I think this is accurate. I met a (female) FB friend who was previously an online acquaintance in person back in August. After seeing the pic I posted of the two of us, this guy sent me a message saying that he'd like to meet me, I'm smart, strong, and sexy, etc. and ended it with "Not sure if we will ever meet?"
 
Eilan, I'll commiserate with y'all. I know of two people - one woman, one man, not connected - who had this kind of thing happen. Both ended up deleting and editing their online presence completely. Interestingly, when the gentleman modified his LinkedIn by replacing his pic with a logo and removing some personal info, he was contacted by clients asking if he was some sort of trouble (business-wise).

I hope the guy in your situation grows up and backs off.

Nothing at all in what you write here would even remotely suggest that you are receptive to messages like the one he sent, so unless you have a completely different personae on other sites, you are dealing with someone who is just not all that bright.

Not being bright is part of it, sure. Unfortunately, for some guys, the mere fact that she is woman is enough generate asshateous behaviour.

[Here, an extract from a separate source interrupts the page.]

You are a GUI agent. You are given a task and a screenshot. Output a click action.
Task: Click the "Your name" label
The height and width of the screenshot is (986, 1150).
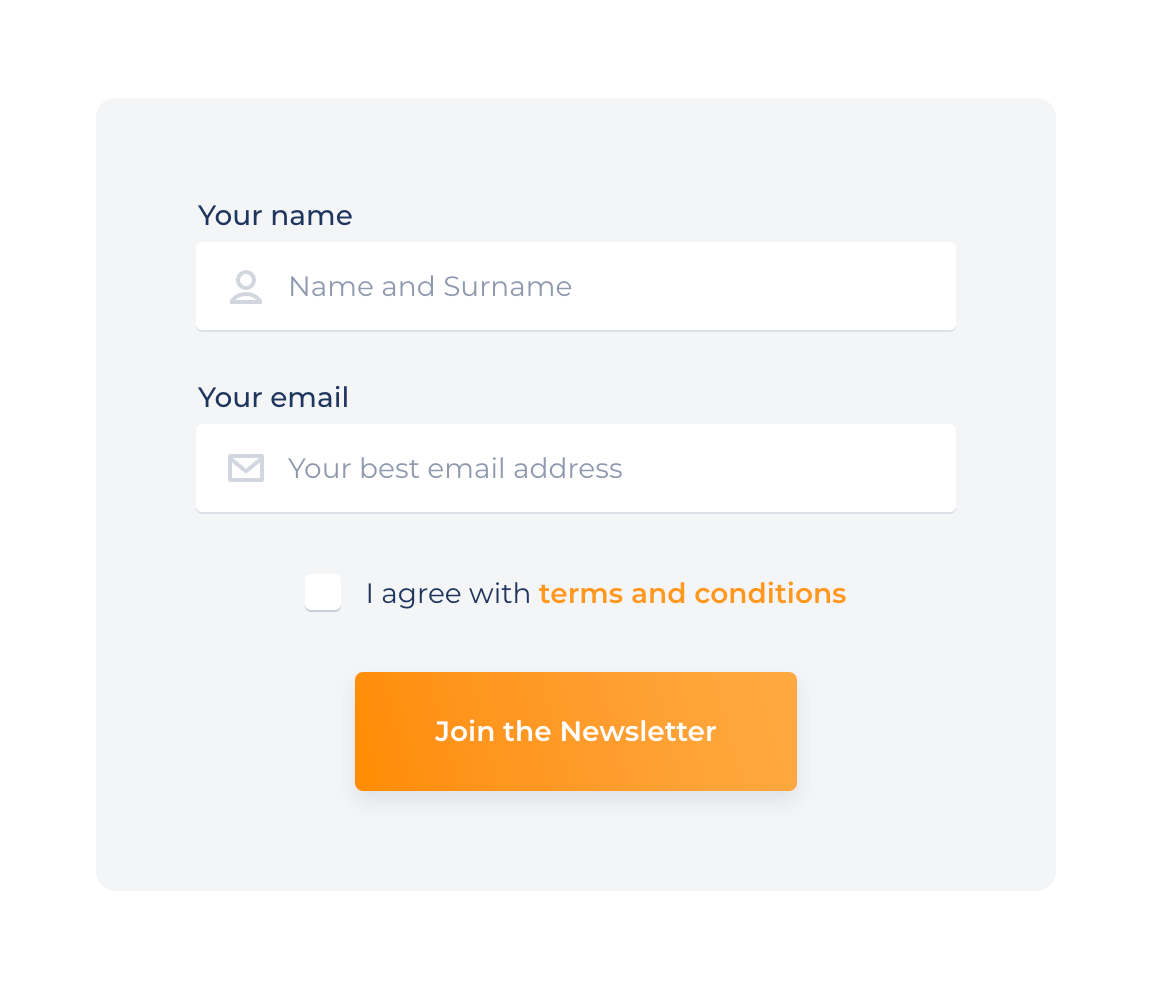coord(275,216)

A while ago someone posted a link (possibly in the asshat PM thread) where some dude was sending unsolicited dick pics to a woman, who in turn found this guy's mother via his Facebook and forwarded his messages and pics to her. I thought this a brilliant bit of turnaround.
 
I've had the reverse happen to me where ladies I've met on lit have attempted to hunt me offline. Checking up on Facebook and LinkedIn etc. I had one girl I met online even email my secretary and ask her to keep an eye on me. Naturally I was pretty annoyed and vented on the forum about it. I get that people can be cynical about who you are, I'd imagine people have been burnt by the experience but I don't think there's a need for that. I'm open and honest, I don't see the point in lying about myself.

I like the woman's response to the dick pictures. I can mentally picture the phone call from his mother about it :p
 
I blocked the guy on FB and on the other site (I also deactivated my profile on the other site). I also blocked him through my husband's FB. I may have my daughters block him as well, though, as I just pointed out to someone, if a 50-year-old man contacts my girls as a way to get to me, we're gonna have trouble. I also found him on Twitter and LinkedIn and blocked him there.
 
I will commiserate my dear, and it sounds like you handled it in the best possible way.

PS: If you need my cousins to have a talk with the guy, just let me know. ;)
 
eilan, i'm truly sorry to hear about the problem you've been facing. that's always been a concern i've had as well--if you cast your mind back you may recall a particular reason or two. i guess that on the plus side, this shit for brains is considerably more innocuous than the alternatives?

and if that asshole tries to connect otherwise i'm pretty sure i know of a few ways to make him really regret it.

ed
 
I don't mean to hijack your thread, but I found this thread amusing, complete with hamsters. Unfortunately (or maybe fortunately) that board lets people delete their own posts, so parts are already gone.